__EXERCISE DIRECTIONS__
Each line from the one containing "Open 실시간 인구 API in the top menu" to the end of the data must be copied exactly, the first and last included; no other lines and no pictures belong in the copy.

-- AVAILABLE DATA follows --

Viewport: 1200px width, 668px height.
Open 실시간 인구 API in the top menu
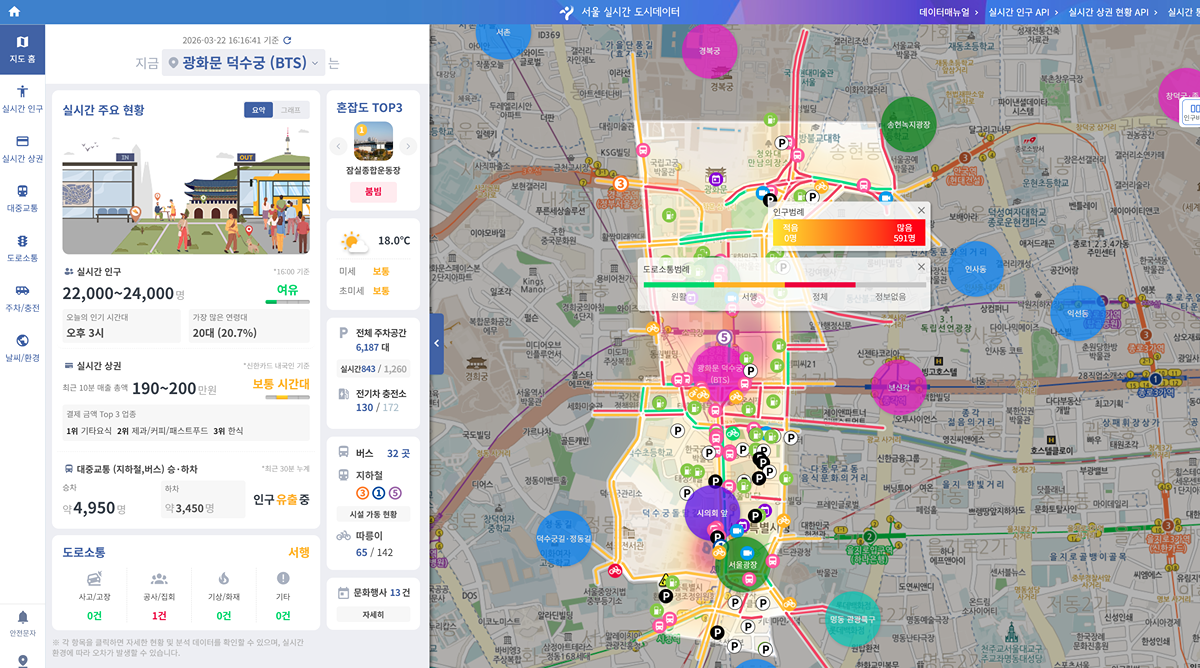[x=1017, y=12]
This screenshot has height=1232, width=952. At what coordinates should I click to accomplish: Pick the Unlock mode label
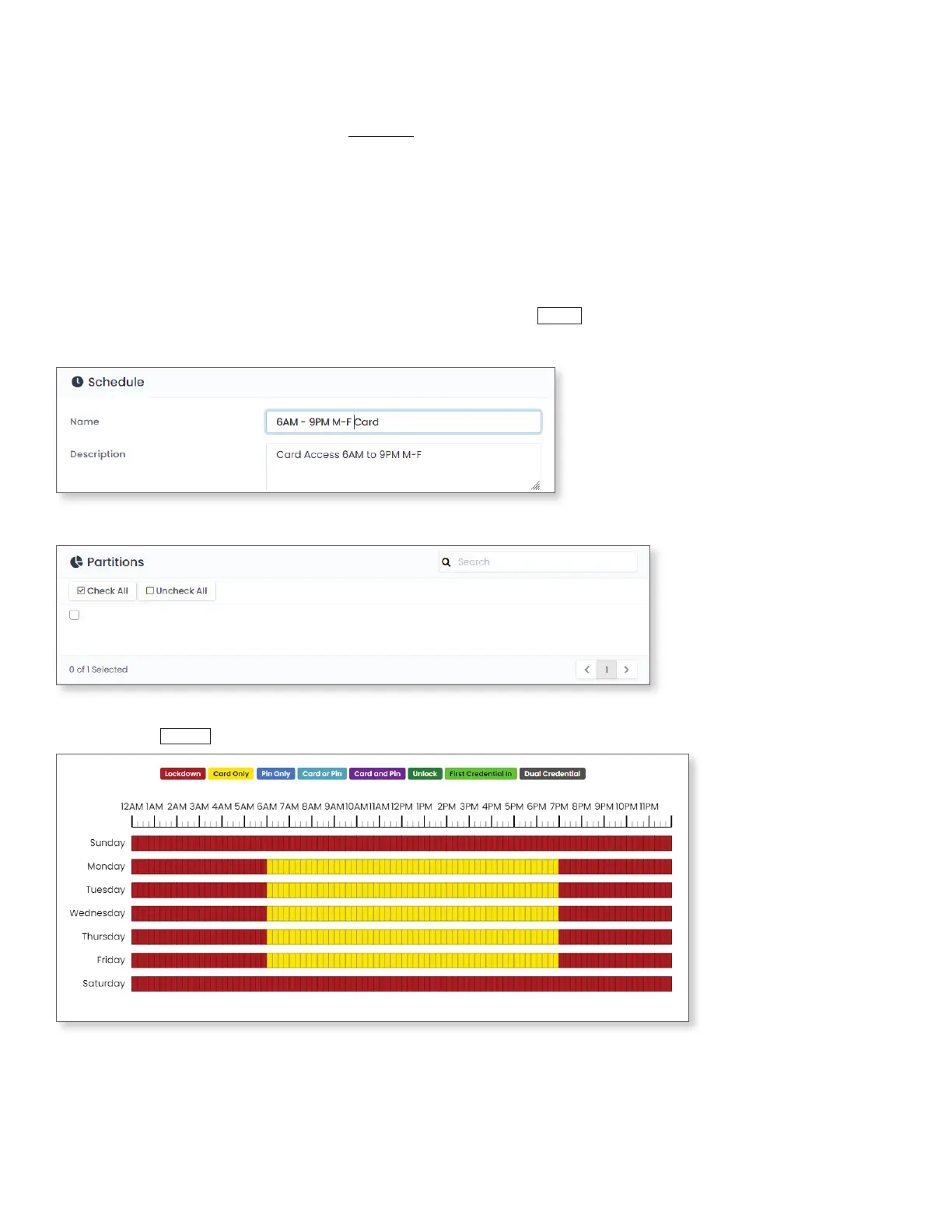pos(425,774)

-- AVAILABLE DATA concluded --

__RESPONSE AREA__
Open 실시간 인구 API in the top menu
[x=1017, y=12]
This screenshot has height=1232, width=952. At what coordinates should I click to accomplish: Pick the Unlock mode label
pos(425,774)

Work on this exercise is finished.